Formaggio che non fa ingrassare

Una delle prime voci a uscire dalla lista della spesa quando ci si mette a dieta sono proprio i “formaggi”. Perché sono troppo ricchi di grassi e. a seconda della varietà e della stagionatura, possono regalare fino a 400 calorie ogni 100 grammi. Troppo per chi vuole perdere 5-6 chili e. per esempio, non può sforare le 1.200-1.400 calorie al giorno. Ma anche per chi ha bisogno di tenere a bada il colesterolo, di cui i formaggi sono ricchi e i cui livelli, specie dopo i 50 anni di età. vanno tenuti d’occhio. Eppure questo alimento non va demonizzato. Prima di tutto perché è ricco di proteine (un pezzo di parmigiano ne contiene più del 30%) di vitamine come la A e la B e di minerali preziosi come il calcio. Poi perché è molto gustoso. E, allora, come tenersi in forma senza rinunciare del tutto ai formaggi? Non puntando sulle versioni light (non sono magre ma, semplicemente, più leggere e, spesso, con meno sapore, quindi si tende a consumarne di più), bensì con un prodotto davvero particolare. Parliamo dello skyr: un formaggio fresco, morbido e cremoso, a base di latte vaccino, tipico della tradizione islandese. E che oggi si può trovare anche nel banco frigo dei nostri supermercati.
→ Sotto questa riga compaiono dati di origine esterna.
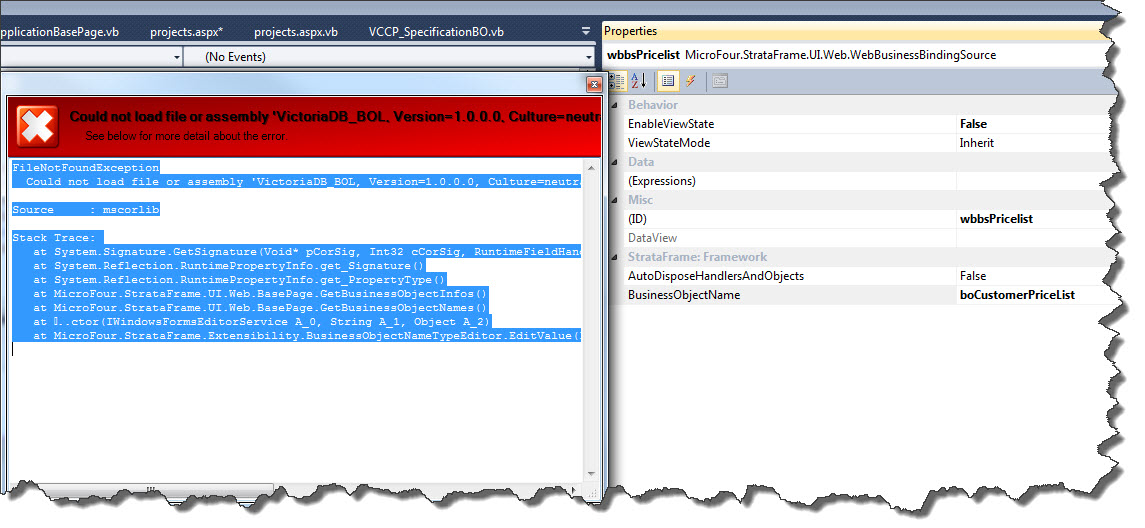Click the red error X icon
1145x528 pixels.
coord(37,127)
Perché è un cibo dimagrante

POCHISSIMI GRASSI

Nel packaging ma anche nel gusto lo skyr ricorda uno yogurt greco. In realtà è un vero e proprio formaggio, cremoso e – quindi – più denso di uno yogurt, con in più, però, una particolarità unica: è poverissimo di grassi (solo 0,1-0,2 grammi). Vuol dire che 100 grammi di skyr danno solo 65 calorie, un vero record tra i latticini! In più è ricchissimo di proteine (ne contiene l’11%). Ecco perché è consigliato portarlo in tavola sia quando si è a dieta sia per incrementare la massa muscolare attraverso l’attività fisica e più proteine (ma non grassi!).

FERMENTI LATTICI VIVI PER LA PANCIA PIATTA

Leggiamo l’etichetta: 100 g di skyr contengono: 11 g di proteine, 4 g di carboidrati e 0,2 g di grassi, per un apporto calorico complessivo di sole 65 calorie. Poco più di quelle fornite da una mela. Ecco perché questo formaggio può essere portato in tavola senza problemi, a pranzo o a cena, anche due volte a settimana. E non basta. Lo skyr è anche considerato un superfood perché ricco di fermenti lattici vivi che garantiscono il corretto funzionamento della flora batterica intestinale e rinforzano le nostre difese immunitarie. In più contiene la vitamina D (che fa bene alle ossa e, come si è scoperto di recente, protegge anche da alcuni tipi di tumori) e la B12 (utile alla formazione dei globuli rossi, al buon funzionamento del sistema nervoso e al controllo dei livelli di colesterolo). Lo skyr, infine, è anche ricco di sali minerali come il potassio (amico di cuore, pressione arteriosa e metabolismo) e il magnesio (che fa bene a ossa, sistema nervoso e muscoli). Mangiarlo, quindi, vuol dire fare il pieno di nutrienti, ma senza appesantire.